This constitutes the second opening paragraph that I have constructed today. I decided to trash the first due to negative attitudinal content. It began with the statement, “I hate this trail.” That’s exactly how I felt much of the day. In the other opening, however, I proceeded to go into a tirade over my frustration with all the obstacles the AT keeps throwing in my direction. I’m no different from any other hiker. Everyone who steps foot on this oftentimes brutal “footpath” faces the very same trail conditions. So I deleted the draft that made me sound like a whiner. Regardless, today’s trail was no fun. It aggravated me from the first climb, taunted me with a smooth surface for about ten yards, laughed, and tossed a nostalgic “White Mountain-like descent at me near the end of the day. Sometimes, and I did say sometimes, I hate this trail.

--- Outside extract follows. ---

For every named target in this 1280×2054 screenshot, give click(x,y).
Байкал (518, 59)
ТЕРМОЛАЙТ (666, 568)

The AT set the mood for today’s hike early when it placed a root in a position for my foot to snag. Before I had shed my rain jacket, I found myself face down in the dirt. Fortunately my head didn’t hit. My hands saved me. Still the fall from the trip on the root established a irritable attitude that, for whatever reason, I embraced throughout the day. Today’s hike was hard. I wasn’t looking for hard. I wanted the path to return. After all we are in the 100 Mile Wilderness, which I thought was supposed to be known for its fast terrain. Maybe the young folks are able to whiz right through, but this old body needed nine hours to cover the 15.0 miles.

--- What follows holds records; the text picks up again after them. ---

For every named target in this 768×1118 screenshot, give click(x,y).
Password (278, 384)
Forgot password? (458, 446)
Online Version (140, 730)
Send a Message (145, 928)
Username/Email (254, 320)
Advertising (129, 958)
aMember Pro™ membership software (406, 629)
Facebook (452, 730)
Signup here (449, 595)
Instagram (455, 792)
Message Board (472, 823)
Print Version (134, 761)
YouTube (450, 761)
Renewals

The first challenge occurred on Barren Mountain. Molar Man and I started the day at a pretty good pace, arriving at the summit in under two hours after a 1600 foot ascent over just under three miles. Like other days and climbs, roots, rocks, and mud all made their presence known. What I had not expected was the need to use my hands a few times to pull myself up a rock face or balance myself by holding to a tree. With four more mountains still to be climbed, I was already bordering on exhaustion after the first. The 4:30 alarm might have also been a factor regarding my early fatigue.

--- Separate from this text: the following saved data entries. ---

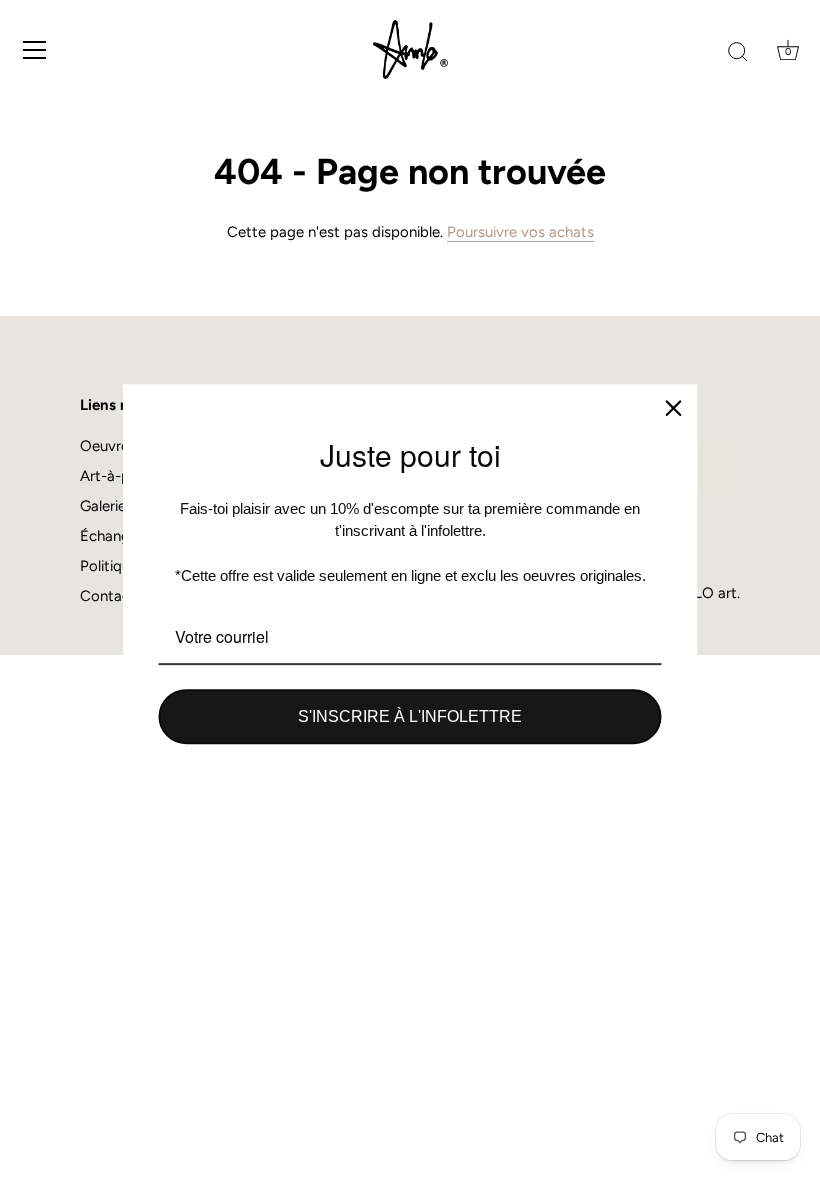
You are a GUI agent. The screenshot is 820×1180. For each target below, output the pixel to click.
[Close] (674, 408)
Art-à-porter (121, 476)
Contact (108, 596)
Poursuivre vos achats (520, 232)
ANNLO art (698, 593)
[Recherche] (738, 53)
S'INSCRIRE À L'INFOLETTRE (410, 716)
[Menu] (35, 50)
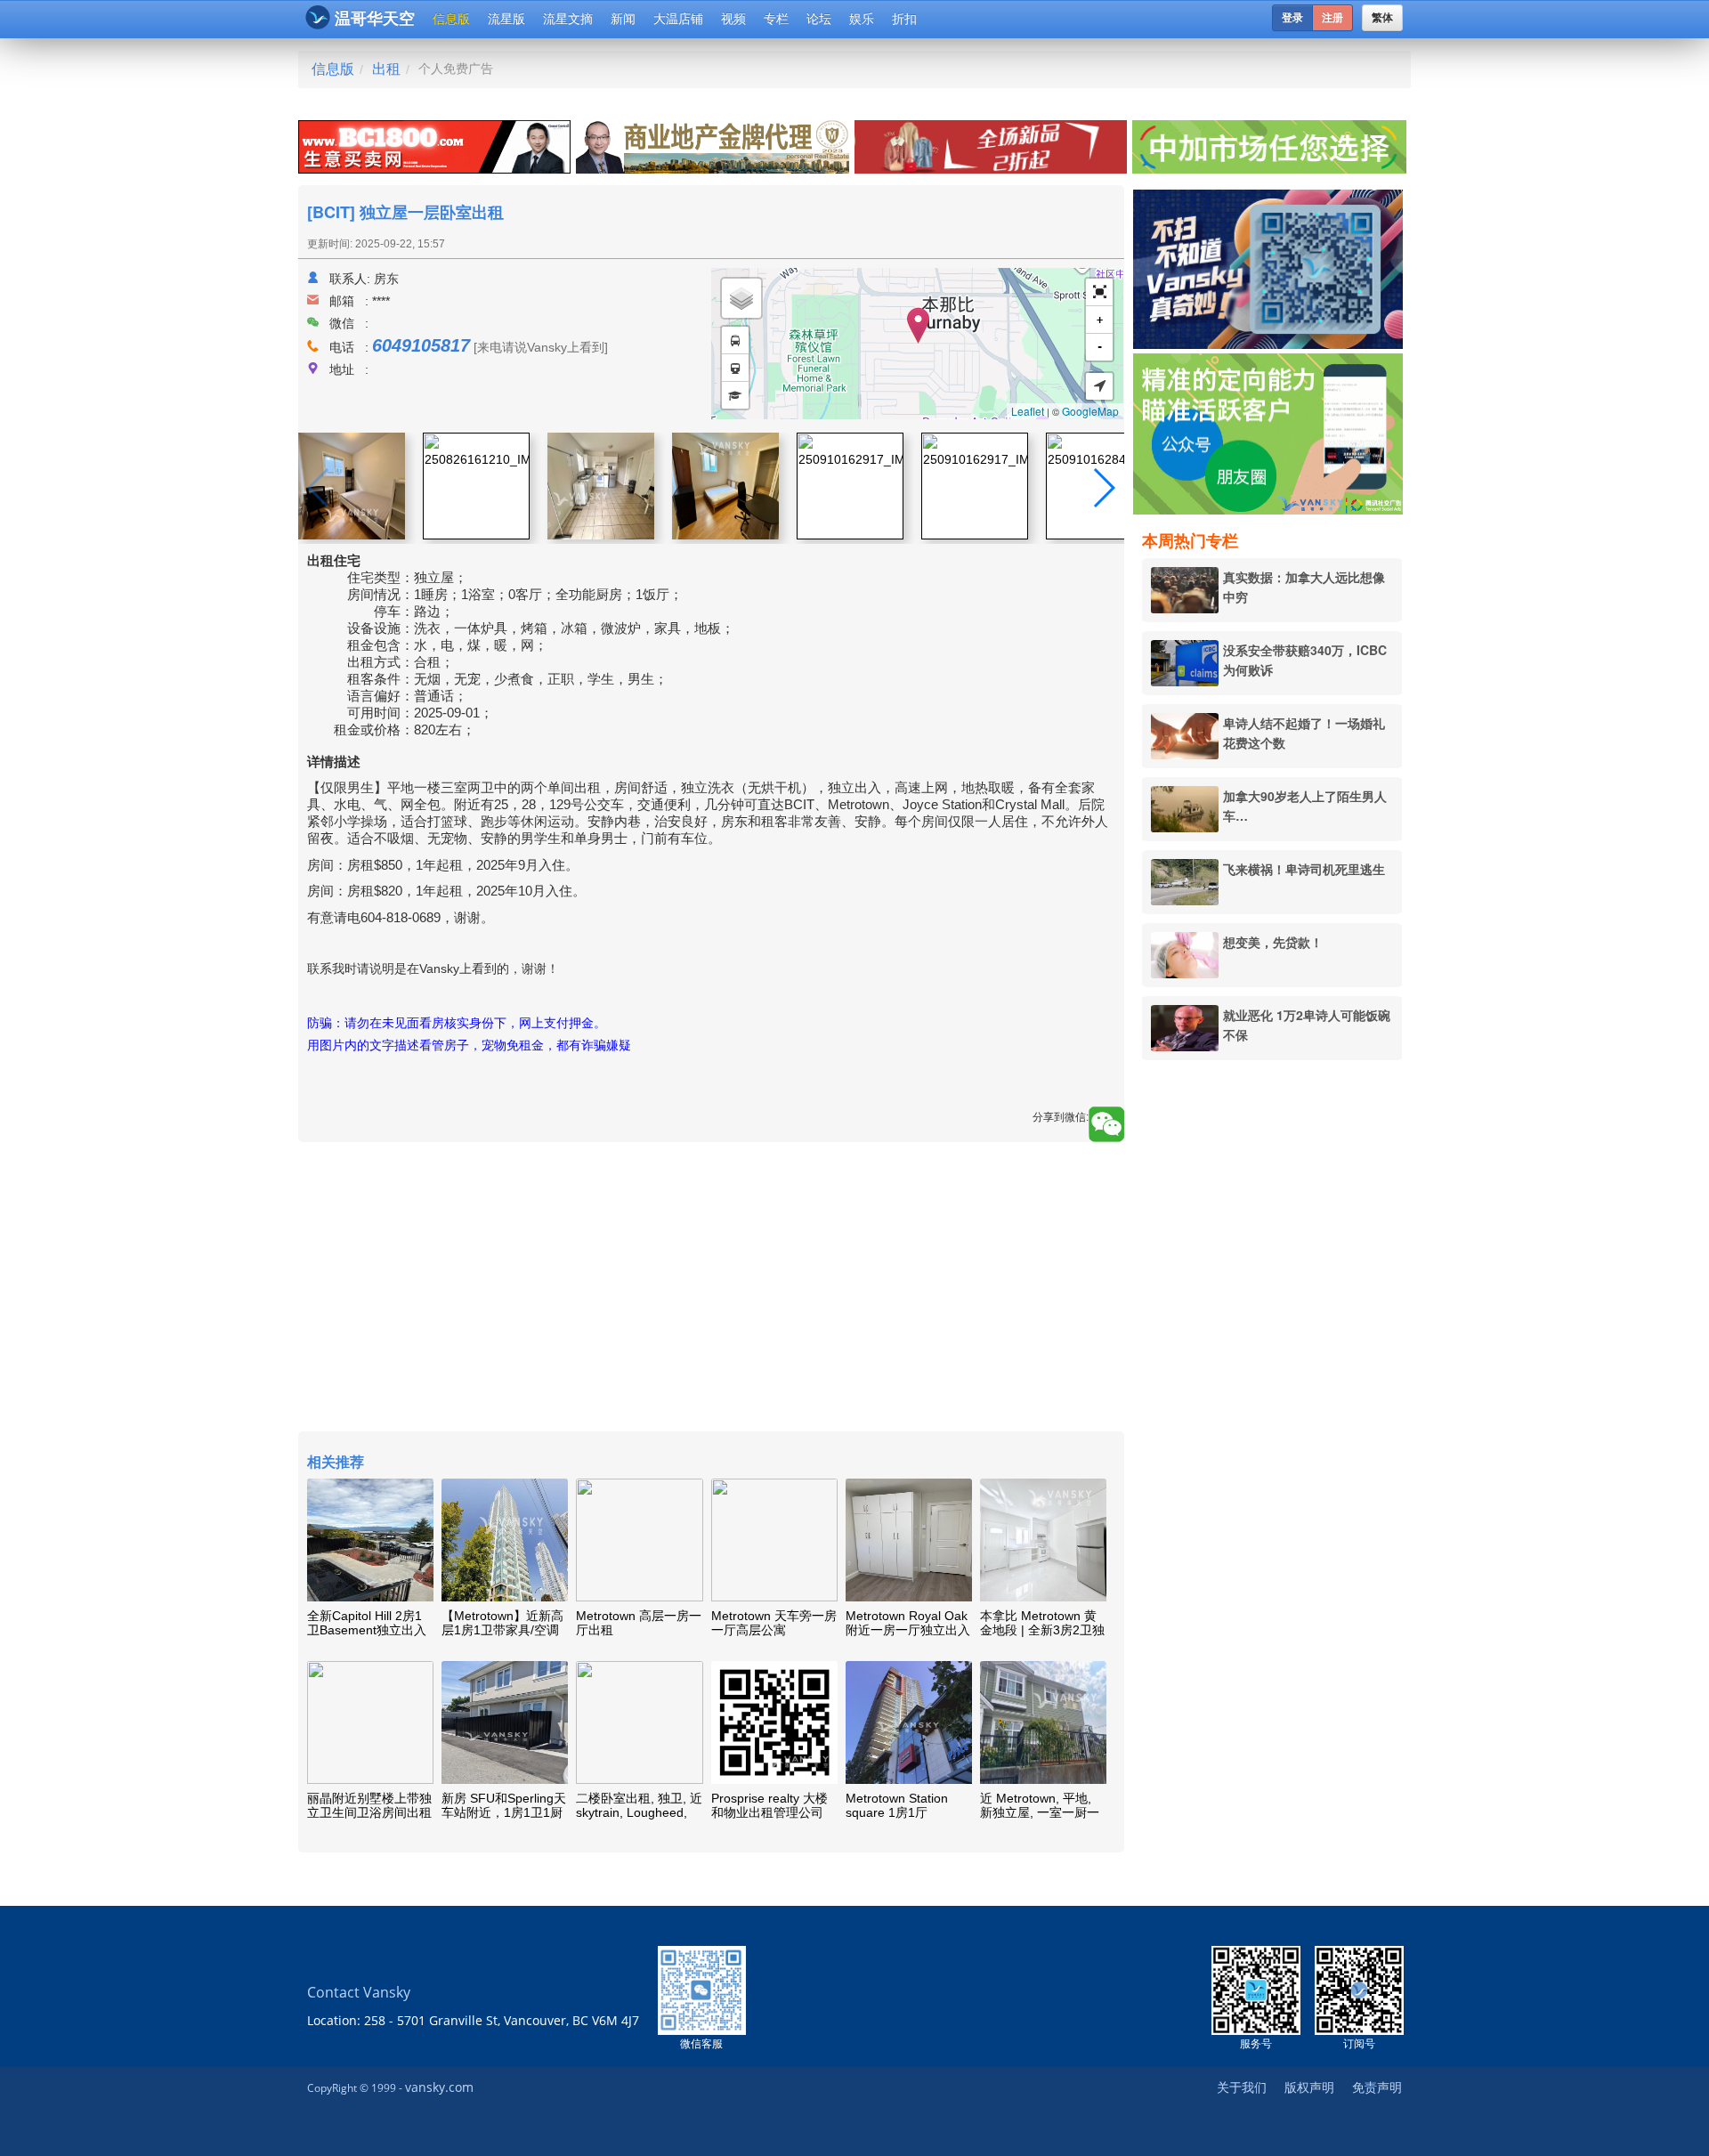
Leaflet (1027, 410)
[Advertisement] (1272, 1345)
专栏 (776, 19)
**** (381, 301)
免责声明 (1377, 2087)
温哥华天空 (375, 19)
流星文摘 (568, 19)
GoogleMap (1090, 410)
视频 (733, 19)
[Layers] (741, 298)
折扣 (904, 19)
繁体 (1382, 18)
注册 (1332, 18)
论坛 (818, 19)
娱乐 (861, 19)
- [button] (1100, 347)
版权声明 (1309, 2087)
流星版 (506, 19)
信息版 (451, 19)
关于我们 (1242, 2087)
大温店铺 (678, 19)
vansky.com (439, 2087)
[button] (1099, 292)
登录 (1292, 18)
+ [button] (1100, 319)
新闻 (623, 19)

After descending Barren Mountain we were confronted with Fourth Mountain. I’m always a bit leery of these “unnamed mountains.” Not only was Fourth another tough climb, but on the way up Molar Man and I had to deal with Fourth Mountain bog. A board walk helped us with that. From Fourth Mountain we moved to Third Mountain. I suggested to Molar Man that we name the two Joe and Henry respectively. He failed to see the humor. At least the climb up to Monument Cliff on Third Mountain wasn’t quite so steep.
After Third we came to my favorite mountain of the day. After almost a 500 foot ascent, we reached the peak of Columbus Mountain. Finally, after hiking 2100 miles, I have discovered in Maine a mountain that shares its name with my home town. I took a picture of the sign designating its name and elevation before starting another descent to the Chairback Gap Lean-to. The only northbound thru hiker we had seen all day, Sleeping Beauty, was taking a break there. SB agreed that the trail had been tough today.
From the lean-to we only had to climb 200 feet to the summit of Chairback Mountain. Despite some rock slabs, the climb wasn’t too bad. The descent, however, was downright treacherous. Slim even sent me a text warning. For about a tenth of a mile I thought I was back in the Whites. A very dangerous,
steep rocky trail forced me to hike with deliberation again. On more than one occasion I sat down to inch my way down a rock slab. It was tedious.
When we finally reached some dirt trail, we were able to hike at a faster pace all the way to the Katahdin Ironworks Rd. Sweet Tooth had arrived earlier and was offering some trail magic to Sleeping Beauty and a section hiker. Another north bound thru hiker that I had not met, Triceratops, also showed up. Sweet Tooth said that SB had already warned her about my irritability. I acknowledged it before dropping my pack to hike another half mile to the West Branch of the Pleasant River packless. Molar Man followed suit. Sweet Tooth drove up the road to meet us for the ride into Milo.
Tonight we are staying at a B &B in the home of Everett and Frieda Cook. A more delightful couple I have not met in Maine. When we arrived one of their great-granddaughters was over for a visit. For a while I worked on my journal sitting on a front porch bench swing until the mosquitoes forced me inside. I plan to get to bed earlier tonight because Molar Man and I have a bigger day planned for tomorrow. With a tired body and weakened knees, I hope to hike with a more positive attitude as I continue moving through Maine on the Appalachian Trail.